▶ **TEXT SEGMENT**:
==============================

33rd King George VI and Queen Elizabeth Stakes
- Location: Ascot Racecourse
- Date: 23 July 1983
- Winning horse: Time Charter(IRE)
- Jockey: Joe Mercer
- Trainer: Henry Candy (GB)
- Owner: Robert Barnett

= 1983 King George VI and Queen Elizabeth Stakes =

British horse race

The 1983 King George VI and Queen Elizabeth Stakes was a horse race held at Ascot Racecourse on Saturday 23 July 1983. It was the 33rd running of the King George VI and Queen Elizabeth Stakes.

The winner was Robert Barnett's Time Charter, a four-year-old bay filly trained at Kingstone Warren in Oxfordshire by Henry Candy and ridden by the veteran British jockey Joe Mercer. Time Charter's victory was the first in the race for her owner and trainer. Mercer had previously won the race with Brigadier Gerard in 1972. Time Charter was the first female to win the race since Pawneese in 1976 and the last to do so until Danedream won in 2012.

==============================

▶ **PARTS OF THE EXERCISE**:
1. Duplicate the passage of the race summary between "The 1983 King" and "Queen Elizabeth Stakes.", inclusive.
2. According to the race summary, with which horse had Joe Mercer previously won this race?
3. List every horse named in the race summary.
The records that follow were taken from a separate source.

▶ **Text and element pointing records**:
==============================

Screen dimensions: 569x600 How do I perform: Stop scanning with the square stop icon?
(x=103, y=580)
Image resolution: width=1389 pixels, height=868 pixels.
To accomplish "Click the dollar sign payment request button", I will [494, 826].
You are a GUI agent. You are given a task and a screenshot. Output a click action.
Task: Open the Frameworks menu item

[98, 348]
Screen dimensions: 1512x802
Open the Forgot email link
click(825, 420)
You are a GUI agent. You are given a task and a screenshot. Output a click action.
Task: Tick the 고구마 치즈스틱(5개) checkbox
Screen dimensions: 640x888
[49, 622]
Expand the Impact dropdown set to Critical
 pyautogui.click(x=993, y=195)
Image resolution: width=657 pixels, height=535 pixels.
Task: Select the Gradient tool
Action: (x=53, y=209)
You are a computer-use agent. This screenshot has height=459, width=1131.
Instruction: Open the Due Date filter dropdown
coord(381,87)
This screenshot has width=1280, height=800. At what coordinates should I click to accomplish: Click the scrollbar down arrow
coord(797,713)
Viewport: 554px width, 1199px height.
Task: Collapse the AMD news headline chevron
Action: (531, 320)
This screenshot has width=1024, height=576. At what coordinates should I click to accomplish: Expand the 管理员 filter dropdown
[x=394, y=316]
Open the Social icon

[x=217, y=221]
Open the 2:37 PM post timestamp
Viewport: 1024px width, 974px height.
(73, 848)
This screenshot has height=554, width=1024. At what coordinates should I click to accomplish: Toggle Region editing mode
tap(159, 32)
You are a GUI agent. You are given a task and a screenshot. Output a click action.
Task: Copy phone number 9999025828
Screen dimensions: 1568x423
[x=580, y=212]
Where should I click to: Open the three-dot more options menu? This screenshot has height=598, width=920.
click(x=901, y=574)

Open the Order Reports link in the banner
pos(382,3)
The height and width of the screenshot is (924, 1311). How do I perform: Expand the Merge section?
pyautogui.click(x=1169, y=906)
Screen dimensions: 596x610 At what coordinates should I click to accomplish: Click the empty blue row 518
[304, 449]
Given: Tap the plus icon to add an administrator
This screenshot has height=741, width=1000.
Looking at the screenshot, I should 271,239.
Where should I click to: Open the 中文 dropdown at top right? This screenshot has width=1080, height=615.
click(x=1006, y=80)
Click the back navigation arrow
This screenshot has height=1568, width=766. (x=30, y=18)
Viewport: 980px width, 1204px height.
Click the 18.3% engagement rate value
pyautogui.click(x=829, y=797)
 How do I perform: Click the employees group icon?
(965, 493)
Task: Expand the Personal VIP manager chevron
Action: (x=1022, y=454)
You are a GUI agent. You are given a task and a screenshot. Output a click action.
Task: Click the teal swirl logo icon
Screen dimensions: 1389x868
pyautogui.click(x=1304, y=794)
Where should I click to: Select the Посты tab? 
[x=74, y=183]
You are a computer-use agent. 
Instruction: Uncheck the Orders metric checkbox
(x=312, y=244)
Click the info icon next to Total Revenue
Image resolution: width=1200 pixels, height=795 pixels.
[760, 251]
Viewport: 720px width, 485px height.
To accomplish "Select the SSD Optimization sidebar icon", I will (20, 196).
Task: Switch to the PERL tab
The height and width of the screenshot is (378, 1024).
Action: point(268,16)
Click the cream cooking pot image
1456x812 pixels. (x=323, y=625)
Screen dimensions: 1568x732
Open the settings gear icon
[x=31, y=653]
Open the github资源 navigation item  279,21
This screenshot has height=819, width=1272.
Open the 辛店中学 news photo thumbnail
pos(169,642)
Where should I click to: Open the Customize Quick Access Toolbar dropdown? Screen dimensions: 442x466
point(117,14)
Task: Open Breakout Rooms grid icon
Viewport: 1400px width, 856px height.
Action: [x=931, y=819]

==============================

▶ **EXERCISE RESULTS**:
1.
The 1983 King George VI and Queen Elizabeth Stakes was a horse race held at Ascot Racecourse on Saturday 23 July 1983. It was the 33rd running of the King George VI and Queen Elizabeth Stakes.

2. Brigadier Gerard, in 1972.

3. Time Charter, Brigadier Gerard, Pawneese, Danedream